I believe that the propertyURI value for schema.org is "vocabulary", which
would generate the correct predicate IRI <http://schema.org/employees>.

As long as there were no sdo magic subproperties in the original data, this
should be simple  to fix in post.

See: <http://www.w3.org/TR/microdata-rdf/#introduction>

Simon
On Dec 5, 2014 6:10 AM, "Robert Meusel" <robert@informatik.uni-mannheim.de>
wrote:

>  Dear All,
>
> The WebDataCommons team is happy to announce that we have released several
> class-specific subsets of the Schema.org Data contained in our Winter 2013
> Microdata corpus [1]. We hope that providing those topic-specific subsets
> for over 50 different Schema.org classes (like product, event, or address)
> will make it easier for the community to explore and work with the data.
>
> The different datasets, along with some statistics about the data can be
> found here:
> http://webdatacommons.org/structureddata/2013-11/stats/schema_org_subsets.html
>
> The subsets contain all instances of a specific class as well as all other
> data that is found on the webpages containing these instances. For example,
> a page containing data about a product might also contain reviews and
> offers for this product; a page containing data about an event might also
> contain data about the location of the event and the persons involved in
> the event.
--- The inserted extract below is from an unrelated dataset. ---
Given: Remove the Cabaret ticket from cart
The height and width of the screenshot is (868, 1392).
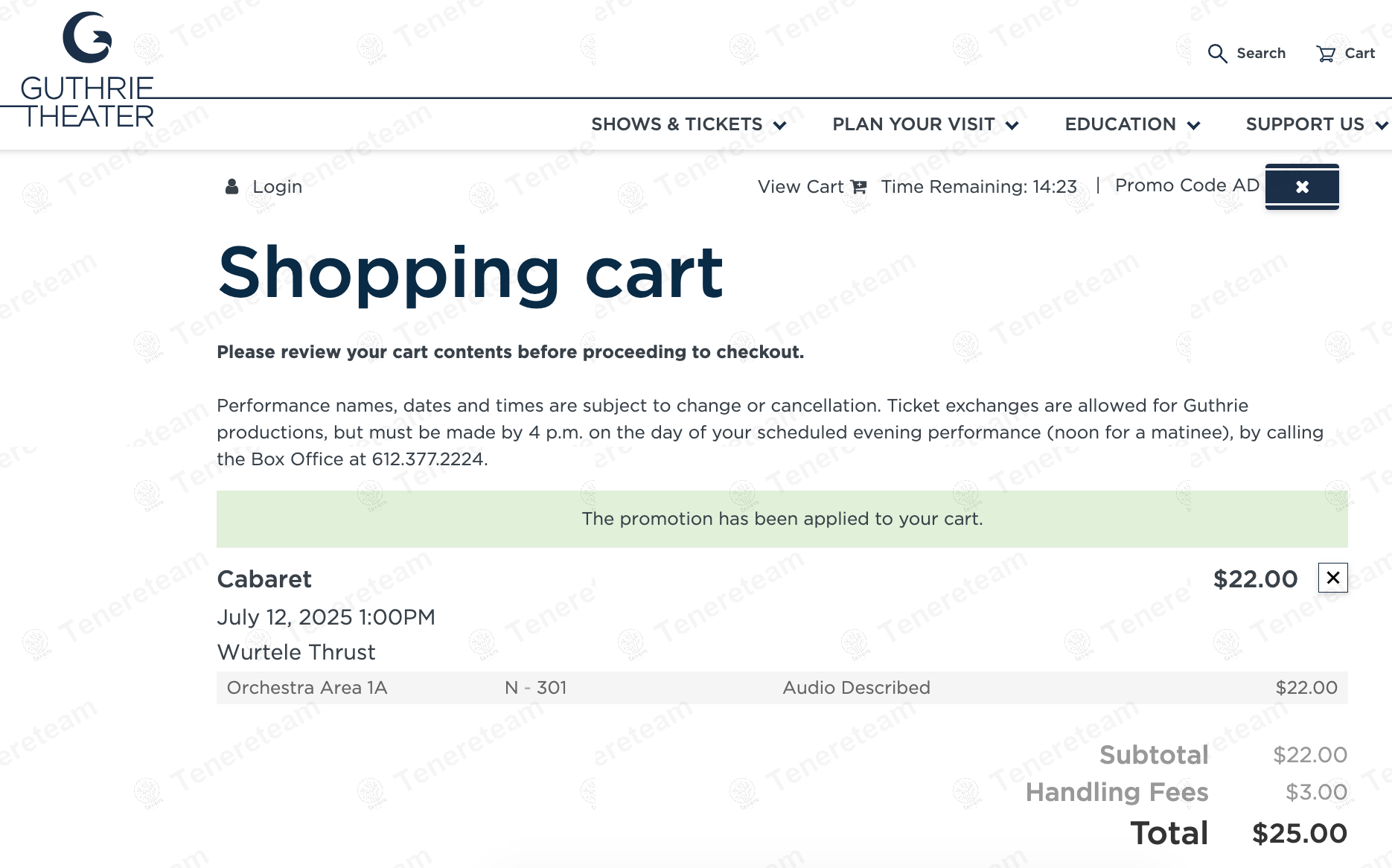Looking at the screenshot, I should pyautogui.click(x=1332, y=578).
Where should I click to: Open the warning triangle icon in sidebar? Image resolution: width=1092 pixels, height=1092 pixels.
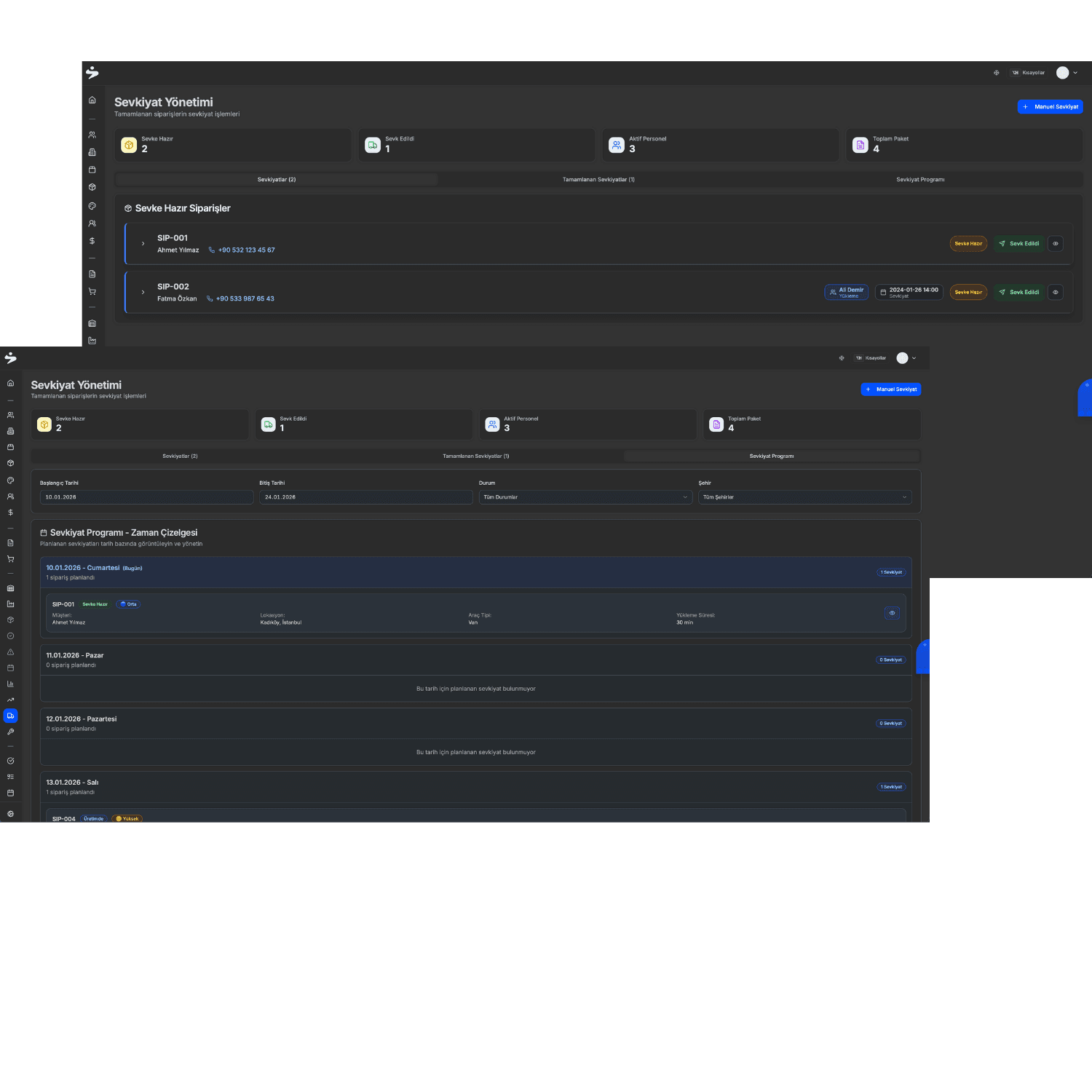click(10, 652)
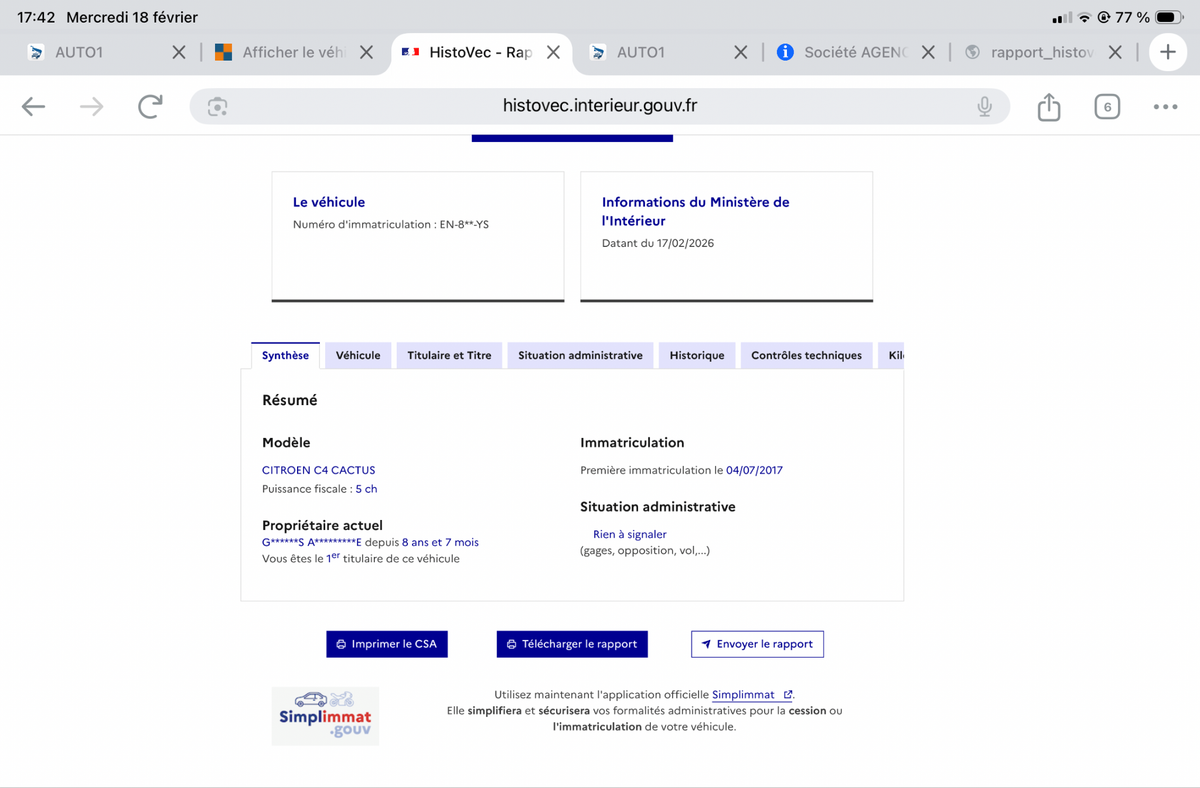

The data was originally extracted using Any23 [2] from the
> Winter 2013 crawl provided by the Common Crawl Foundation [3]. The
> extracted data is represented in N-Quads [4] format, meaning that the forth
> element of each quad contains the URL of the webpage from which the data
> was extracted.
>
> We thank the Common Crawl Foundation for providing their Web corpera.
>
> Best Regards,
>
> Chris, Heiko & Robert
>
>
>
> [1] http://webdatacommons.org/structureddata/2013-11/stats/stats.html
> [2] http://any23.apache.org
> [3] http://commoncrawl.org
> [4] http://www.w3.org/TR/n-quads/
>
> --
> Robert Meusel
> Chair of Information Systems V
> Web-based Systems Group
> Universität Mannheim
> B6, 26, Room C1.04
> D-68159 Mannheim
> Phone: +49 621 181 2648
> Mail: robert@informatik.uni-mannheim.de
> Web: dws.informatik.uni-mannheim.de
>
>

Received on Friday, 5 December 2014 14:32:43 UTC